_Selection_
+ + + + + + +

Nuclear assumptions

The famous, or perhaps more properly, infamous Manhattan Project achieved its declared objective in the explosion of the first…

The famous, or perhaps more properly, infamous Manhattan Project achieved its declared objective in the explosion of the first atomic bomb near Alamogordo, New Mexico, on July 16th, 1945. Many years later the leader of the Los Alamos team, Robert Oppenheimer, recalled: "A few people laughed, a few people cried. Most people remained silent. I remembered a line from Bhagavad Gita: `I am become Death, the destroyer of worlds', and I suppose we all thought that, one way or another."

No time was lost in putting this destroyer of worlds about its lethal business. Less than three weeks later - and 53 years ago today, on August 6th, 1945 - the atomic bomb was dropped on the Japanese city of Hiroshima, beginning an era during which the threat of unimaginable destruction has hung like a sword of Damocles over all the human race.

+ + + + + + +

_Data shown_

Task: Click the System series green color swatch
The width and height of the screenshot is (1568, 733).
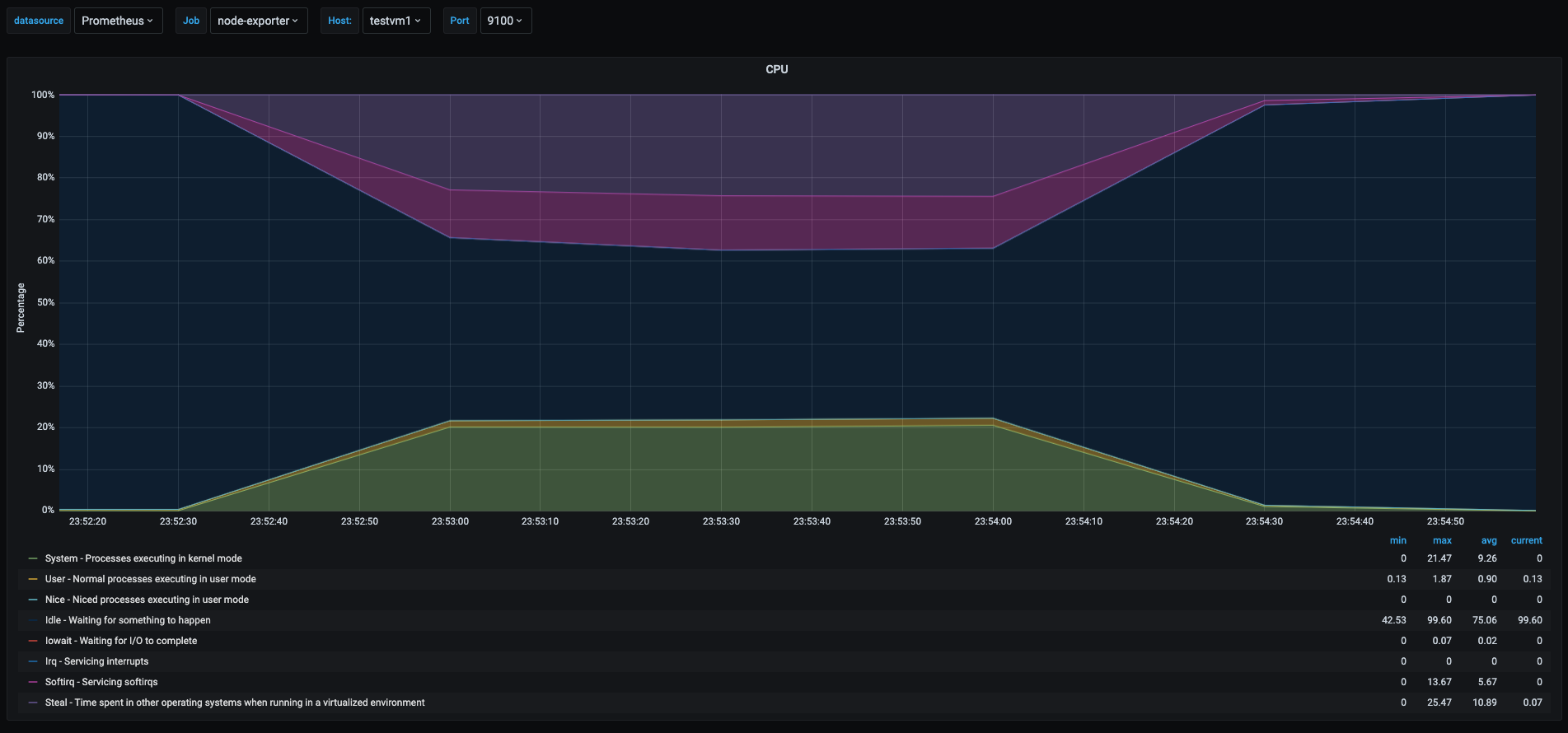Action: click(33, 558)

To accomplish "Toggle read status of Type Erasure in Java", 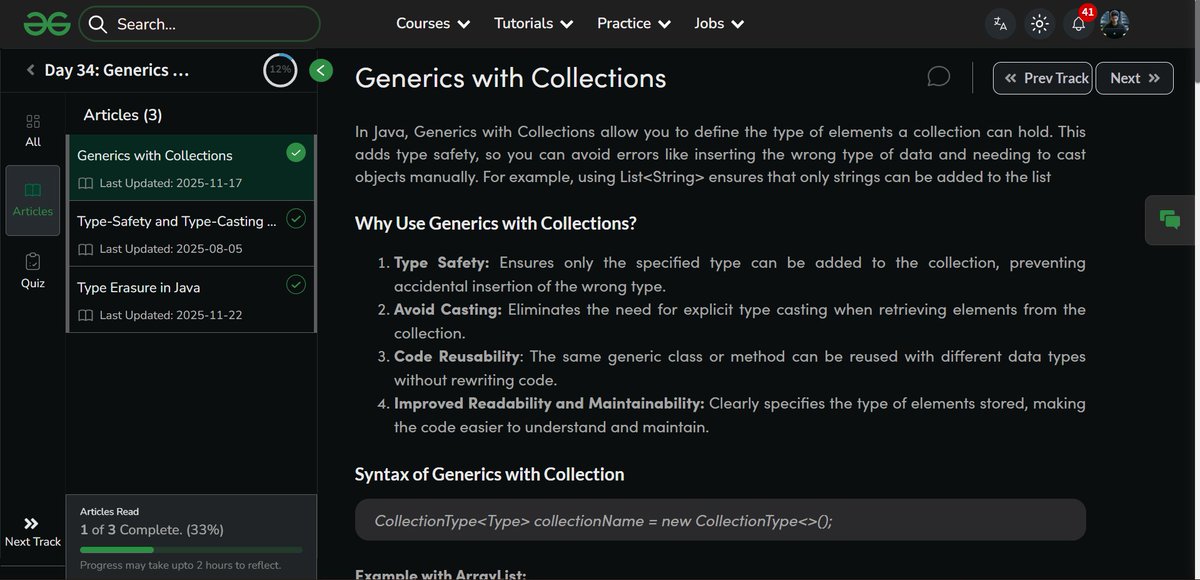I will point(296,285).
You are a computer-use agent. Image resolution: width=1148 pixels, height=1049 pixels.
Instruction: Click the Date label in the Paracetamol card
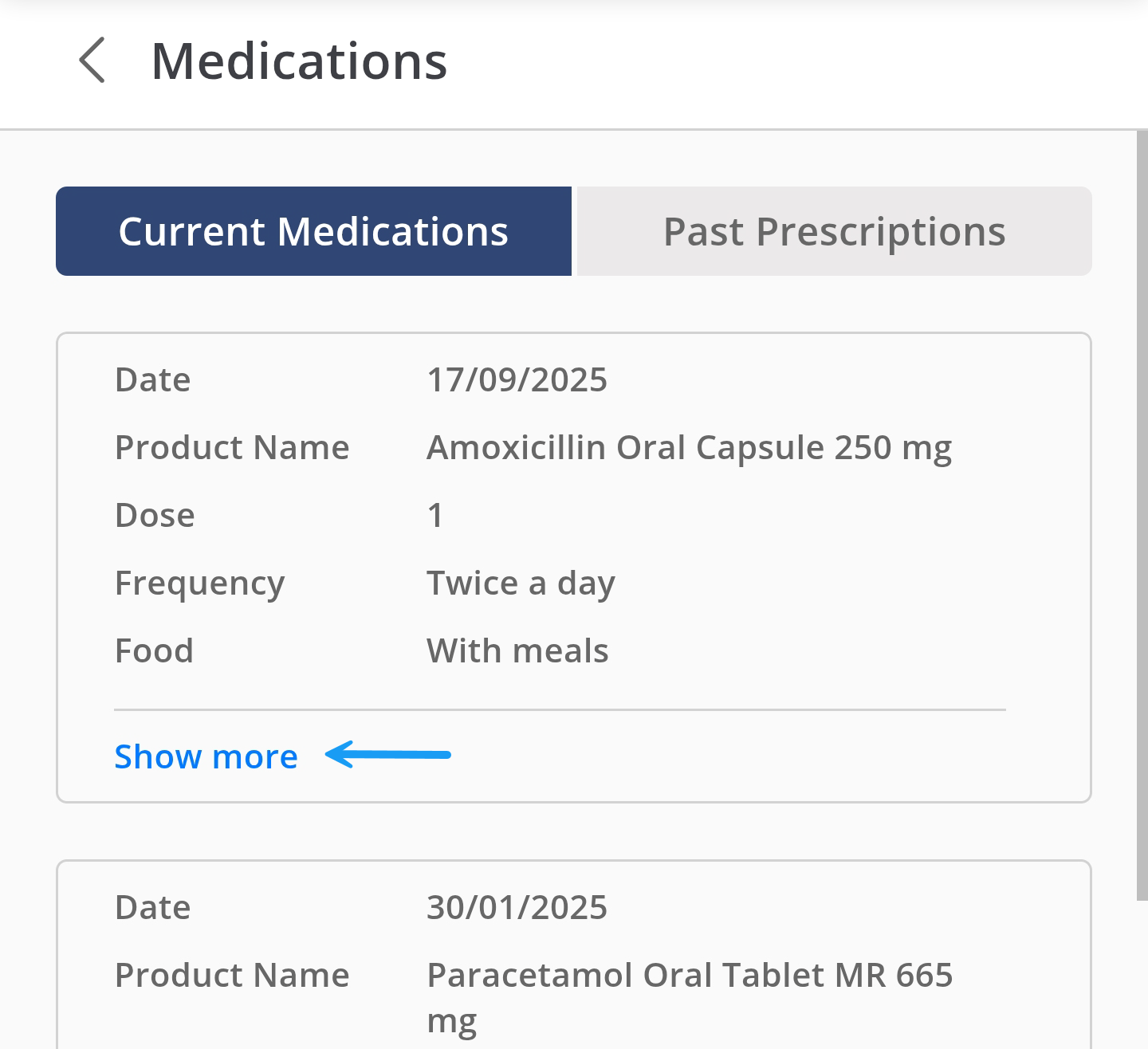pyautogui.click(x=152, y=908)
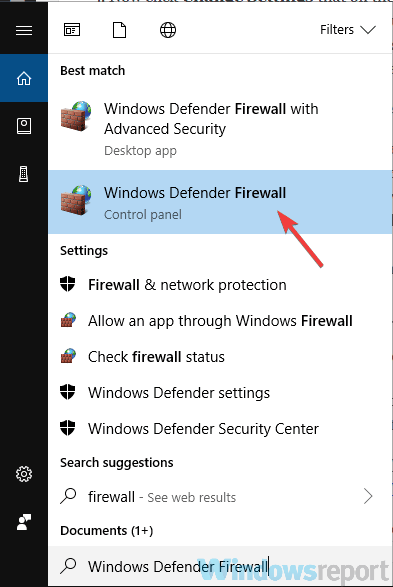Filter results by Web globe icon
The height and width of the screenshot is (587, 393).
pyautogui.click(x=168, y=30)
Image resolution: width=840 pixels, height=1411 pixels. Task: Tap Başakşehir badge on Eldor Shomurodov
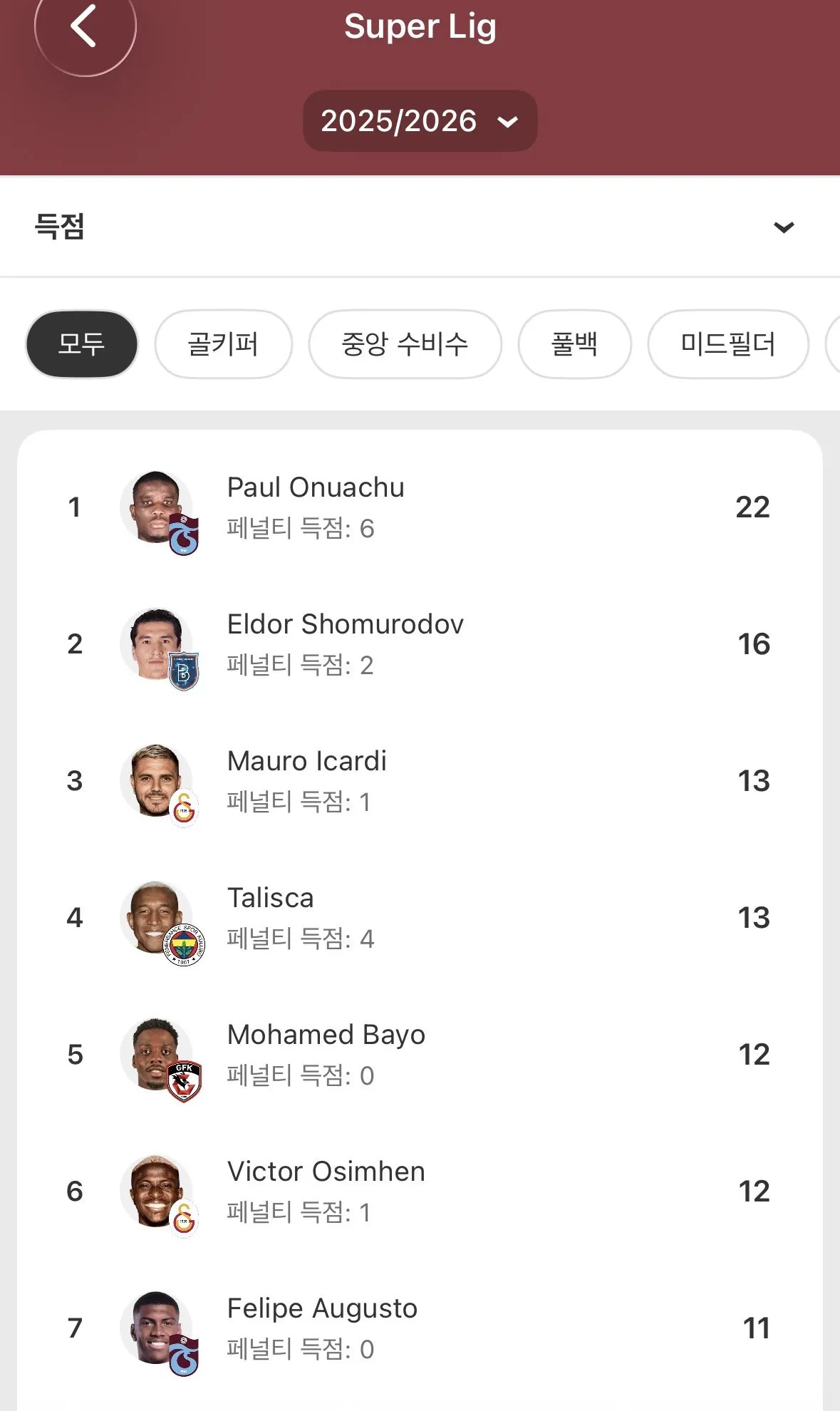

+ + + + + + +

_Short exercise_
Repeat word for word the passage of the Manhattan Project text above that starts with "No time was" and ends with "the human race.".

_Output below_
No time was lost in putting this destroyer of worlds about its lethal business. Less than three weeks later - and 53 years ago today, on August 6th, 1945 - the atomic bomb was dropped on the Japanese city of Hiroshima, beginning an era during which the threat of unimaginable destruction has hung like a sword of Damocles over all the human race.